From f893df5061be8f53fd586b142274b7ed669112c9 Mon Sep 17 00:00:00 2001
From: Jon Harmon <jonthegeek@gmail.com>
Date: Thu, 3 Mar 2022 07:59:35 -0600
Subject: [PATCH] Prepare for CRAN. (#9)

* Prepare for CRAN.

* Update win server details for rhub.
---
 DESCRIPTION      |  2 +-
 NEWS.md          | 10 +++++++---
 README.Rmd       |  2 +-
 README.md        |  7 +++----
 cran-comments.md | 25 +++++++++++++++++++++++--
 5 files changed, 35 insertions(+), 11 deletions(-)

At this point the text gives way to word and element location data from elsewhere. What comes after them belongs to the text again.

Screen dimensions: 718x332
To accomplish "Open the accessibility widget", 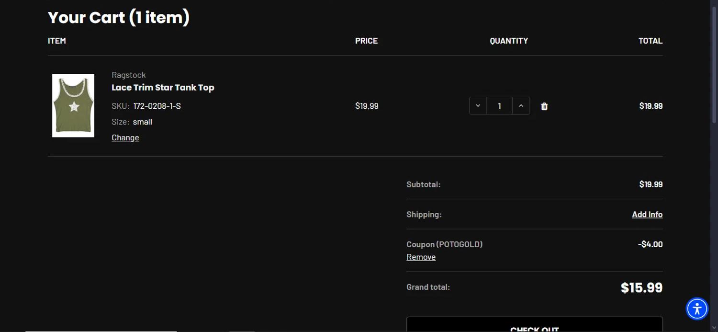I will (x=697, y=309).
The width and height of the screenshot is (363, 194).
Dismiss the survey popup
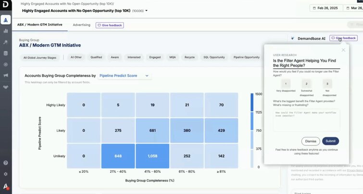(x=311, y=141)
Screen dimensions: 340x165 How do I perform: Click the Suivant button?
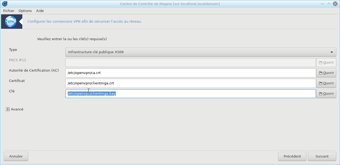pos(322,156)
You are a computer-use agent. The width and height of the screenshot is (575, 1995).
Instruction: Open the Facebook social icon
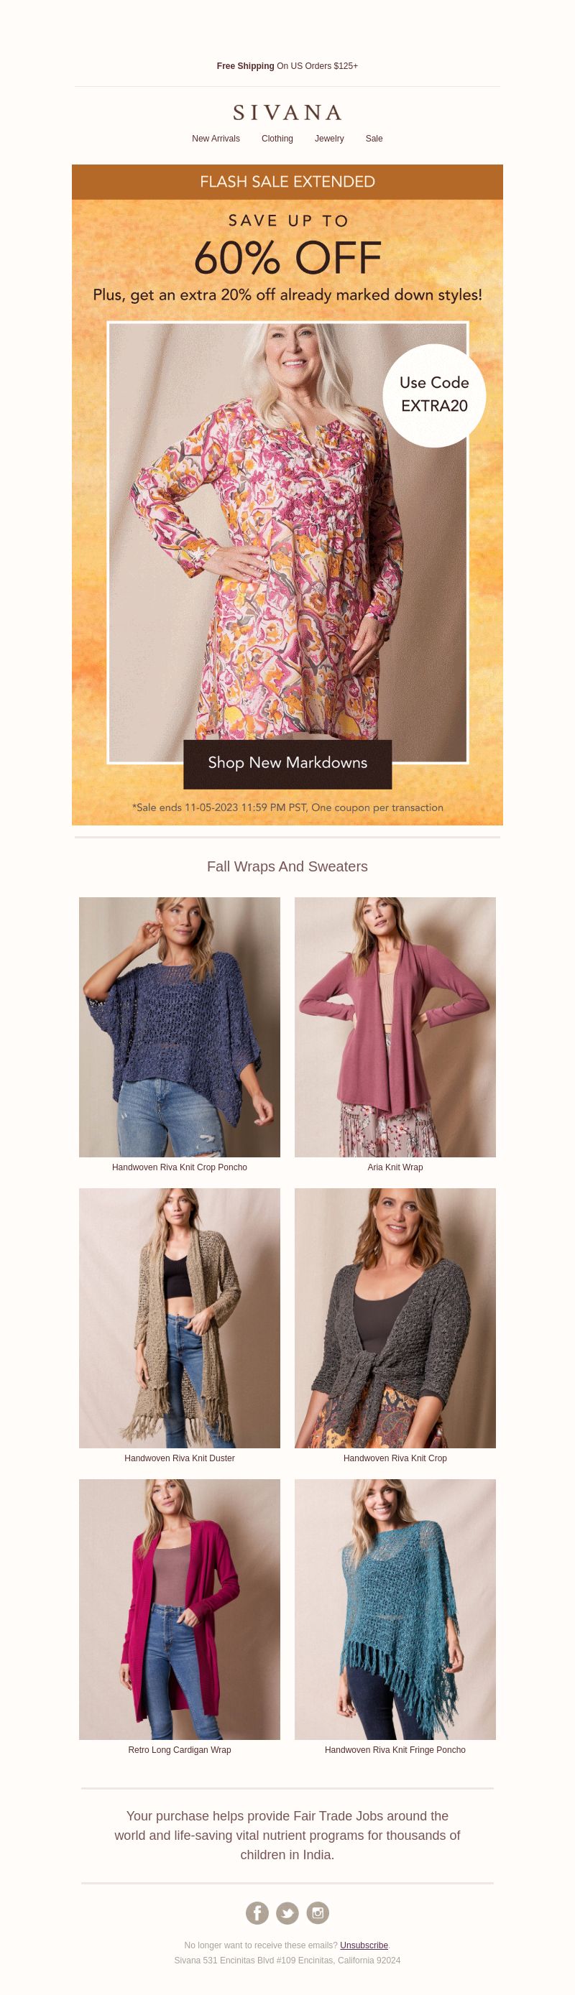point(257,1913)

diff --git a/DESCRIPTION b/DESCRIPTION
index 236552a..2456242 100644
--- a/DESCRIPTION
+++ b/DESCRIPTION
@@ -1,6 +1,6 @@
 Package: wordpiece.data
 Title: Data for Wordpiece-Style Tokenization
-Version: 1.0.2.9000
+Version: 2.0.0
 Authors@R: c(
     person(given = "Jonathan",
            family = "Bratt",
diff --git a/NEWS.md b/NEWS.md
index e0992a3..e021069 100644
--- a/NEWS.md
+++ b/NEWS.md
@@ -1,11 +1,15 @@
+# wordpiece.data 2.0.0
+
+- Breaking change: The wordpiece vocabularies are now character vectors, rather than named integer vectors. Update wordpiece to version 2.1.2 or later for compatibility.
+
 # wordpiece.data 1.0.2
 
-* Corrected type of loaded vocabularies from double to integer.
+- Corrected type of loaded vocabularies from double to integer.
 
 # wordpiece.data 1.0.1
 
-* Initial CRAN release.
+- Initial CRAN release.
 
 # wordpiece.data 1.0.0
 
-* Added a `NEWS.md` file to track changes to the package.
+- Added a `NEWS.md` file to track changes to the package.
diff --git a/README.Rmd b/README.Rmd
index 3d44517..e304d93 100644
--- a/README.Rmd
+++ b/README.Rmd
@@ -39,7 +39,7 @@ remotes::install_github("macmillancontentscience/wordpiece.data")
 
 The datasets included in this package were retrieved from huggingface (specifically, [cased](https://huggingface.co/bert-base-cased/resolve/main/vocab.txt) and [uncased](https://huggingface.co/bert-base-uncased/resolve/main/vocab.txt)).
 They were then processed using the {[wordpiece](https://github.com/macmillancontentscience/wordpiece)} package.
-This is a bit circular, because this package will be used as a dependency for the wordpiece package.
+This is a bit circular, because this package is a dependency for the wordpiece package.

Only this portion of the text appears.